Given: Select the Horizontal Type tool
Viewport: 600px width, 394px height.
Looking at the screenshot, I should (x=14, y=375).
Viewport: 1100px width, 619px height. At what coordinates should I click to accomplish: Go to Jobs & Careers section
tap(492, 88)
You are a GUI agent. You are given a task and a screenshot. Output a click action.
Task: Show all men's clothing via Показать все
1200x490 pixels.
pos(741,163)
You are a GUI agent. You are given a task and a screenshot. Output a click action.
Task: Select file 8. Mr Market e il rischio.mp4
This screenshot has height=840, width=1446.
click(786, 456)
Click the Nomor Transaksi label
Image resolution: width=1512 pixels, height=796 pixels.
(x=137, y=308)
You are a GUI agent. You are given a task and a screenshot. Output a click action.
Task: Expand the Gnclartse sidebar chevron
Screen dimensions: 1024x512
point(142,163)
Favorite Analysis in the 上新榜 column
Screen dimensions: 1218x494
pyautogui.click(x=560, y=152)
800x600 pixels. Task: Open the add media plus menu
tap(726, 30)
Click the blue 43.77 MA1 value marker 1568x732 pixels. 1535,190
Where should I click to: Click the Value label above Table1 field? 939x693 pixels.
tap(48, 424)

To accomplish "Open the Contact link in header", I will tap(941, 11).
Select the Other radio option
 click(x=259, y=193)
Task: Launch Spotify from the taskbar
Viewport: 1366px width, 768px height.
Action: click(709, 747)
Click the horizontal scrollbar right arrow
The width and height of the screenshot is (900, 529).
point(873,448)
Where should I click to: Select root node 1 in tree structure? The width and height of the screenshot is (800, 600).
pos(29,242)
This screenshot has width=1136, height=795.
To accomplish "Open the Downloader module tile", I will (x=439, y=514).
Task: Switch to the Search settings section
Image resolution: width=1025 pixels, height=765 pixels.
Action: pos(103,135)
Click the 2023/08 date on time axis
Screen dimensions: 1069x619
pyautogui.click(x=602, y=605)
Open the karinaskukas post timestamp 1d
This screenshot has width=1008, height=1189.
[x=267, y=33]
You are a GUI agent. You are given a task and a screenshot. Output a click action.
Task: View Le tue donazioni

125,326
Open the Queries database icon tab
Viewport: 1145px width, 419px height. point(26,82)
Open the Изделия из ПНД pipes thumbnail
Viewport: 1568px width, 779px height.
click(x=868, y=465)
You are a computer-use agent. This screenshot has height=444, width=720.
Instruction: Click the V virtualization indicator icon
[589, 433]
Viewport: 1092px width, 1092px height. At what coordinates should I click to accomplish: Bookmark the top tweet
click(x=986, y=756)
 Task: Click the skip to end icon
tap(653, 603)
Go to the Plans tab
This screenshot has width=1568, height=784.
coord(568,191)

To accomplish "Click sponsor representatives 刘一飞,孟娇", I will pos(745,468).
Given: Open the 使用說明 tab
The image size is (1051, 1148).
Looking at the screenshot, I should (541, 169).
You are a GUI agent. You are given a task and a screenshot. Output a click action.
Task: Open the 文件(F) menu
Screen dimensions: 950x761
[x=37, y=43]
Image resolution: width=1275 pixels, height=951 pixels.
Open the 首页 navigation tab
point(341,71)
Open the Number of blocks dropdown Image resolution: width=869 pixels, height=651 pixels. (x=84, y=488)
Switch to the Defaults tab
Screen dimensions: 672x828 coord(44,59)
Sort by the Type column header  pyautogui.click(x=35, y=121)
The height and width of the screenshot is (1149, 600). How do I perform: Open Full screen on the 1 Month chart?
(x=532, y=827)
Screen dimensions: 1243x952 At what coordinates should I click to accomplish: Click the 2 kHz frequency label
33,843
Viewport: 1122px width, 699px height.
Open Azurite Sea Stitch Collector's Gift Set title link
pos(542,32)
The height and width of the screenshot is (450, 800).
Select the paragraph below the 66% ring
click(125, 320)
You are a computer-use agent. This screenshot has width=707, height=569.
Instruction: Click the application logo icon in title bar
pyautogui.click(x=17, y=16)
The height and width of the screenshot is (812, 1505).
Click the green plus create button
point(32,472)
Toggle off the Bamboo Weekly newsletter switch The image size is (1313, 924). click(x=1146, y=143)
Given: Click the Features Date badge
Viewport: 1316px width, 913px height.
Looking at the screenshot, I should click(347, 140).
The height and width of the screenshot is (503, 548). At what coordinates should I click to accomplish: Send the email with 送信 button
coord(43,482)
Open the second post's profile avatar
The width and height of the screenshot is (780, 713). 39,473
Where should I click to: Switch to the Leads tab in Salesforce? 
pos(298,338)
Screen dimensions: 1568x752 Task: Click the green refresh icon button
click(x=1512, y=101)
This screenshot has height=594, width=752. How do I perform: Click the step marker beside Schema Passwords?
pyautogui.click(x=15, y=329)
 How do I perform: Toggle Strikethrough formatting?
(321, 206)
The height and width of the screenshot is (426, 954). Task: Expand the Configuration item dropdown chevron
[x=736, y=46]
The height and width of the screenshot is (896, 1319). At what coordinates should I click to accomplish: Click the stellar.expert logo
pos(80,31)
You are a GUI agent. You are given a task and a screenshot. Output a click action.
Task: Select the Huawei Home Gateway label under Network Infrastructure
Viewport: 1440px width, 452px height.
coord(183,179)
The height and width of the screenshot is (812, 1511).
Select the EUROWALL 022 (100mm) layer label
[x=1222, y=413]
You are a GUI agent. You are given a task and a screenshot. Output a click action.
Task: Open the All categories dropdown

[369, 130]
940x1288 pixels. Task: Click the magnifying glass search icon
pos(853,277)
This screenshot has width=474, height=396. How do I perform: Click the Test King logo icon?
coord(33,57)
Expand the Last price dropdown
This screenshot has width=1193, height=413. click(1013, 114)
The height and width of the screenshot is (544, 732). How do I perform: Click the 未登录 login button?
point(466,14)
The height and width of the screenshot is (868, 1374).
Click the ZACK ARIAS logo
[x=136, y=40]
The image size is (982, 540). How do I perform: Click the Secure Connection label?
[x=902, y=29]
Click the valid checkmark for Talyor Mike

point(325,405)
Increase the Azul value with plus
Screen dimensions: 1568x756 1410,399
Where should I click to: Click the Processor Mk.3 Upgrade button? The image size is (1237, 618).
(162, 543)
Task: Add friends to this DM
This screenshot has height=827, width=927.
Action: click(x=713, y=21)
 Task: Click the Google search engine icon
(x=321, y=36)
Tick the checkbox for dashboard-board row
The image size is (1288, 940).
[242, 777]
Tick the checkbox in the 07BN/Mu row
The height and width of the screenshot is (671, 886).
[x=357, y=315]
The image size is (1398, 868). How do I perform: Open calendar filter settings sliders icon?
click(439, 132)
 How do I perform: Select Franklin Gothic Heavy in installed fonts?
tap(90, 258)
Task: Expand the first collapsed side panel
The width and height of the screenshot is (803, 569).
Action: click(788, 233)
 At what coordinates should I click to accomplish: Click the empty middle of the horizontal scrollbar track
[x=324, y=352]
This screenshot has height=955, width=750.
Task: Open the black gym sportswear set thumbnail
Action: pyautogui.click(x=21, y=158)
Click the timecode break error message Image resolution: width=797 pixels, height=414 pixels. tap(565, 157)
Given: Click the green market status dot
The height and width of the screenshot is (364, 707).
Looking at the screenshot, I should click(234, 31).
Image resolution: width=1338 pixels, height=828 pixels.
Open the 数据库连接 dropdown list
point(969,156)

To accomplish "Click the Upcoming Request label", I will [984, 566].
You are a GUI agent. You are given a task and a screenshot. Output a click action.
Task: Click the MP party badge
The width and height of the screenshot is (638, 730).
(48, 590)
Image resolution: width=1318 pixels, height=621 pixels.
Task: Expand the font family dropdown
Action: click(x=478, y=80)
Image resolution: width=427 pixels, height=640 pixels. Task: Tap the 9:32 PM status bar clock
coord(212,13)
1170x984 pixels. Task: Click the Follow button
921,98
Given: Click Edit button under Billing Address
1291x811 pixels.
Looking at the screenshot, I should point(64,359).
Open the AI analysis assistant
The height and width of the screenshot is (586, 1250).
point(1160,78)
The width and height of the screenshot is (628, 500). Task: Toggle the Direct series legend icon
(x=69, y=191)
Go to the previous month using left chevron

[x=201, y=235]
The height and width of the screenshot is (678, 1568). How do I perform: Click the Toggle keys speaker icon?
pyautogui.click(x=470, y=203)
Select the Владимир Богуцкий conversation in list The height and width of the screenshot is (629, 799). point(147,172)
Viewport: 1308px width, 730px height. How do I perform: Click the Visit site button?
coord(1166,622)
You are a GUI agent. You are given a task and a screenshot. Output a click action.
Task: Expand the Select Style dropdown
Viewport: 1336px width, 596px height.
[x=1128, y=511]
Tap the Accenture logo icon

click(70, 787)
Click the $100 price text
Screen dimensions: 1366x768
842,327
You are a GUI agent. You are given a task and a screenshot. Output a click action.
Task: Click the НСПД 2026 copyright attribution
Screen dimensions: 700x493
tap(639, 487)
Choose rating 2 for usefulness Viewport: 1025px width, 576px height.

* * * * * * * * *

**TASK OBJECTIVE**
Reproduce exactly the section above that begins at the line containing "Task: Click the Google search engine icon" and ends at the line containing "Task: Expand the first collapsed side panel", leaving out all other lines.

**TASK ANSWER**
 Task: Click the Google search engine icon
(x=321, y=36)
Tick the checkbox for dashboard-board row
The image size is (1288, 940).
[242, 777]
Tick the checkbox in the 07BN/Mu row
The height and width of the screenshot is (671, 886).
[x=357, y=315]
The image size is (1398, 868). How do I perform: Open calendar filter settings sliders icon?
click(439, 132)
 How do I perform: Select Franklin Gothic Heavy in installed fonts?
tap(90, 258)
Task: Expand the first collapsed side panel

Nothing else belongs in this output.